Mais que isto, conseguem perceber, também, que por serem minoria na própria classe e na sociedade, não possuem a força necessária para promoverem as mudanças que garantirão a vida boa. Então, como vanguarda consequente, alia-se a forças que lutam contra o mesmo inimigo dos trabalhadores. Forças estas que exercem mais influência sobre a classe que a própria vanguarda.

Neste contexto conturbado, leiamos Marx e Engels novamente: (…) “enquanto permanecer a situação na qual a pequena burguesia democrática estiver somada ao conjunto da sociedade na luta contra o inimigo comum os trabalhadores devem marchar lado a lado com ela. No entanto, derrotado o inimigo comum, quando a fração revolucionária desta pequena burguesia democrática desejar encerrar rapidamente as tarefas insurrecionais para consolidar seu novo poder, a tarefa principal da força proletária será tornar a revolução permanente. Defendendo assim os interesses dos trabalhadores, além de os tirarem da influência da pequena burguesia democrática.”

Ou seja, neste estágio da luta somam-se forças contra o inimigo comum. Durante este estágio, prepara-se, acumulando forças, para o enfrentamento do novo estágio, quando o inimigo comum será derrotado e a pequena burguesia democrática assumirá o posto de classe dominante voltando-se contra as conquistas dos trabalhadores. Então, a revolução permanente é o período de acúmulo de forças da classe trabalhadora tendo em vista a conquista do Estado para colocá-lo a serviço de todo aquele que contribui para a produção de riquezas da sociedade, isto é, a serviço dos trabalhadores.

■ **CONJUNTO DE DADOS**
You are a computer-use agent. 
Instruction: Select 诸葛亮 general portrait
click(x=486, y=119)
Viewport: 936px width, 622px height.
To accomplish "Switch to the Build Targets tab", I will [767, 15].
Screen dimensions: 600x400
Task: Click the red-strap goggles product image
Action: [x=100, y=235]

---

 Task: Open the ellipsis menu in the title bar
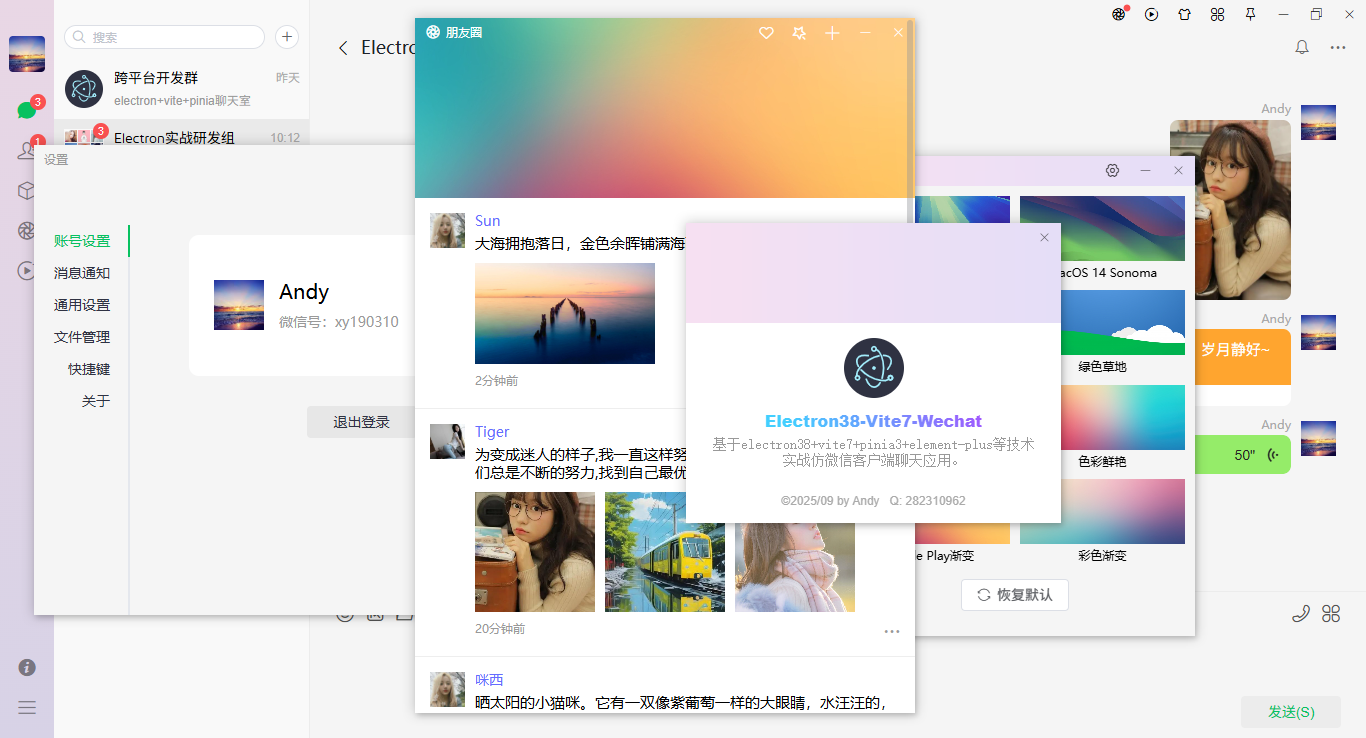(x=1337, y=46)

* * *

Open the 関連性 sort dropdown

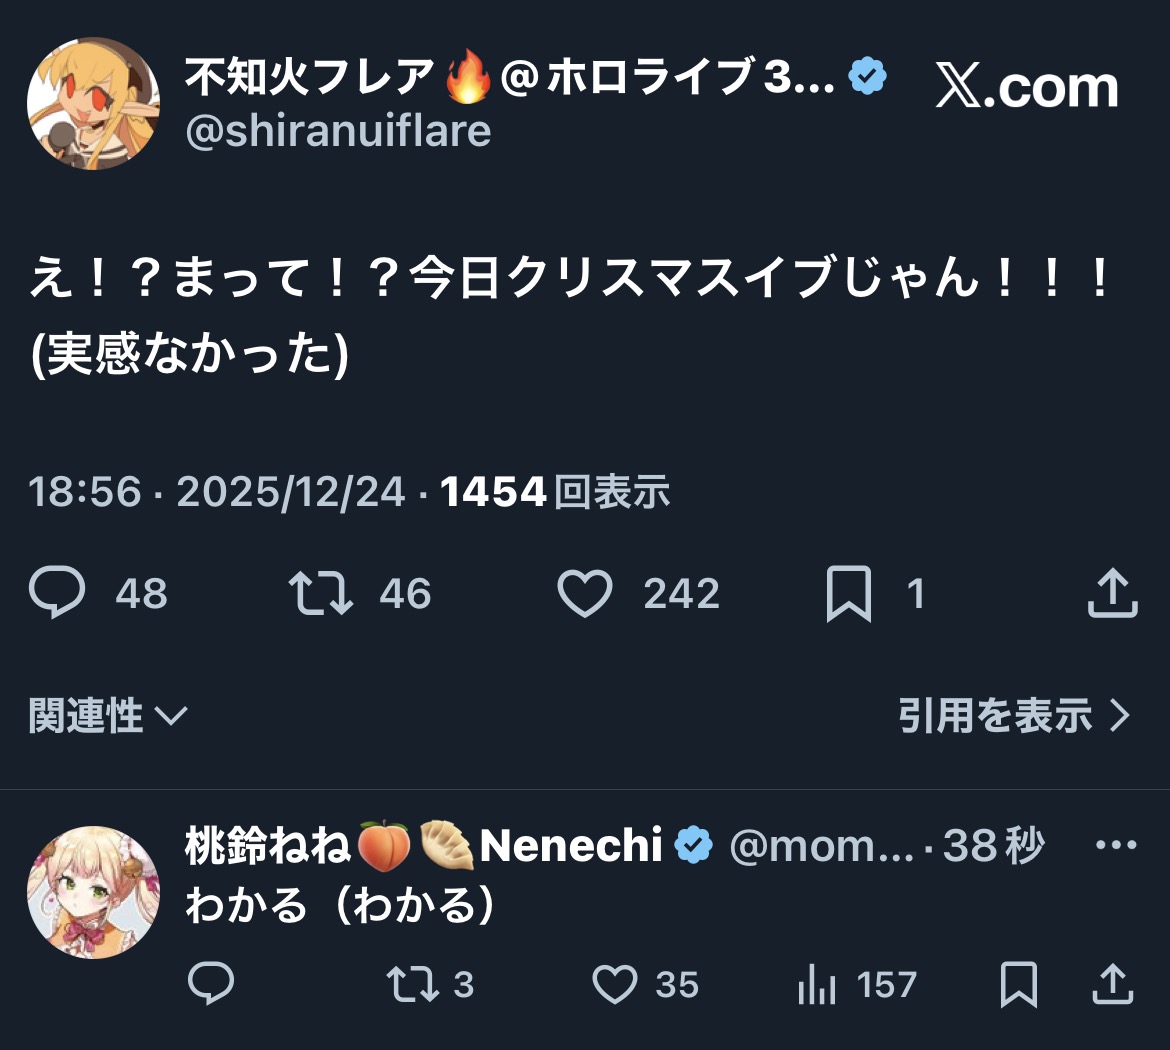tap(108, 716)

■ **TAREFAS DO EXERCÍCIO**
(1) Segundo o trecho sobre a revolução permanente, por que a vanguarda se alia a forças que lutam contra o mesmo inimigo dos trabalhadores? Explique em uma a três frases.
(2) Retome o texto sobre a revolução permanente e dê-lhe prosseguimento a partir da última frase apresentada.

■ **RESPOSTAS EM ORDEM**
(1) A vanguarda se alia a essas forças porque percebe que, por ser minoria na própria classe e na sociedade, não possui a força necessária para promover as mudanças que garantirão a vida boa.

(2)
Penso que no momento vivemos o período de somar forças contra o inimigo comum. Penso, também, que o PCdoB é parte importante desta vanguarda consequente. E, por conta disso, penso, ainda, que o Partido acerta ao considerar que o balanço de dez anos de governo de coalizão, comandado pelo PT, é positivo. E que acerta também quando propõe pactos ou acordos com o chamado capital produtivo, já que a revolução permanente é o período de acumulação de forças e que, portanto, rege também a política de nossas alianças.

É aqui que começa a confusão referida lá no começo, pois há camaradas que só de ouvir a palavra pacto sentem arrepios na espinha, calafrios, náuseas e outros sintomas. Há ainda aqueles que não concordam com o balanço positivo dos dez anos de governo das forças populares. Outros que não aceitam o PMDB como aliado, já que só atrapalha. Há também aqueles que criticam até mesmo a aliança com o PT, pois acham que este partido além de ser muito lento na implantação das reformas necessárias, não tem muita convicção no Novo Projeto Nacional de Desenvolvimento. Nossos camaradas estão com pressa!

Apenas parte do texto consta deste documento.